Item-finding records
■ ■ ■

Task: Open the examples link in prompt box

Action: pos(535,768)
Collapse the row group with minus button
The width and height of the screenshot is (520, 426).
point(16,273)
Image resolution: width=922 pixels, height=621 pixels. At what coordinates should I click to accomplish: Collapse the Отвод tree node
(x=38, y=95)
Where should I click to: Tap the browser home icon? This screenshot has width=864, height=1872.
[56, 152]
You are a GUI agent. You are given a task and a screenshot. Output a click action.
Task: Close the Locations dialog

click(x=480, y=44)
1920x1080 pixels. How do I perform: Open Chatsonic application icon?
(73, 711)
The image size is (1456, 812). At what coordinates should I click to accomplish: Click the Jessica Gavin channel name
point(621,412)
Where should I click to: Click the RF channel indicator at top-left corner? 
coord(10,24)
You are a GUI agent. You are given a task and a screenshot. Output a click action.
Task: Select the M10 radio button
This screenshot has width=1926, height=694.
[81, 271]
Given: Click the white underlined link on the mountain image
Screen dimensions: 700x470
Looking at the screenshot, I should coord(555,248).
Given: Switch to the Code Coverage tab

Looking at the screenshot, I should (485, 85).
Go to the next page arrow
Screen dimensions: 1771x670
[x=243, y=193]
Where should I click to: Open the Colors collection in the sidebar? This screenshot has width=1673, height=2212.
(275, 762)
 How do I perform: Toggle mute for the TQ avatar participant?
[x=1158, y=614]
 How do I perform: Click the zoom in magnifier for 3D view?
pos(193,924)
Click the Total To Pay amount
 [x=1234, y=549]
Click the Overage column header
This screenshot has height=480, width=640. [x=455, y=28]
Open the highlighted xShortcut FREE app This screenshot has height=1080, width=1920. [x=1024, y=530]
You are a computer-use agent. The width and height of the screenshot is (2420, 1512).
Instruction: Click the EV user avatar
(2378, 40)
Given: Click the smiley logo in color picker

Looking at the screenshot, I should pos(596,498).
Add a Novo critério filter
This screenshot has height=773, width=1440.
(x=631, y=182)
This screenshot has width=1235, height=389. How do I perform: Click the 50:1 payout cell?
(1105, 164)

■ ■ ■

Reproduce all of the data above word for word, keeping every line as it appears.

**Task solution:**
Task: Open the examples link in prompt box

Action: pos(535,768)
Collapse the row group with minus button
The width and height of the screenshot is (520, 426).
point(16,273)
Image resolution: width=922 pixels, height=621 pixels. At what coordinates should I click to accomplish: Collapse the Отвод tree node
(x=38, y=95)
Where should I click to: Tap the browser home icon? This screenshot has width=864, height=1872.
[56, 152]
You are a GUI agent. You are given a task and a screenshot. Output a click action.
Task: Close the Locations dialog

click(x=480, y=44)
1920x1080 pixels. How do I perform: Open Chatsonic application icon?
(73, 711)
The image size is (1456, 812). At what coordinates should I click to accomplish: Click the Jessica Gavin channel name
point(621,412)
Where should I click to: Click the RF channel indicator at top-left corner? 
coord(10,24)
You are a GUI agent. You are given a task and a screenshot. Output a click action.
Task: Select the M10 radio button
This screenshot has width=1926, height=694.
[81, 271]
Given: Click the white underlined link on the mountain image
Screen dimensions: 700x470
Looking at the screenshot, I should coord(555,248).
Given: Switch to the Code Coverage tab

Looking at the screenshot, I should (485, 85).
Go to the next page arrow
Screen dimensions: 1771x670
[x=243, y=193]
Where should I click to: Open the Colors collection in the sidebar? This screenshot has width=1673, height=2212.
(275, 762)
 How do I perform: Toggle mute for the TQ avatar participant?
[x=1158, y=614]
 How do I perform: Click the zoom in magnifier for 3D view?
pos(193,924)
Click the Total To Pay amount
 [x=1234, y=549]
Click the Overage column header
This screenshot has height=480, width=640. [x=455, y=28]
Open the highlighted xShortcut FREE app This screenshot has height=1080, width=1920. [x=1024, y=530]
You are a computer-use agent. The width and height of the screenshot is (2420, 1512).
Instruction: Click the EV user avatar
(2378, 40)
Given: Click the smiley logo in color picker

Looking at the screenshot, I should pos(596,498).
Add a Novo critério filter
This screenshot has height=773, width=1440.
(x=631, y=182)
This screenshot has width=1235, height=389. How do I perform: Click the 50:1 payout cell?
(1105, 164)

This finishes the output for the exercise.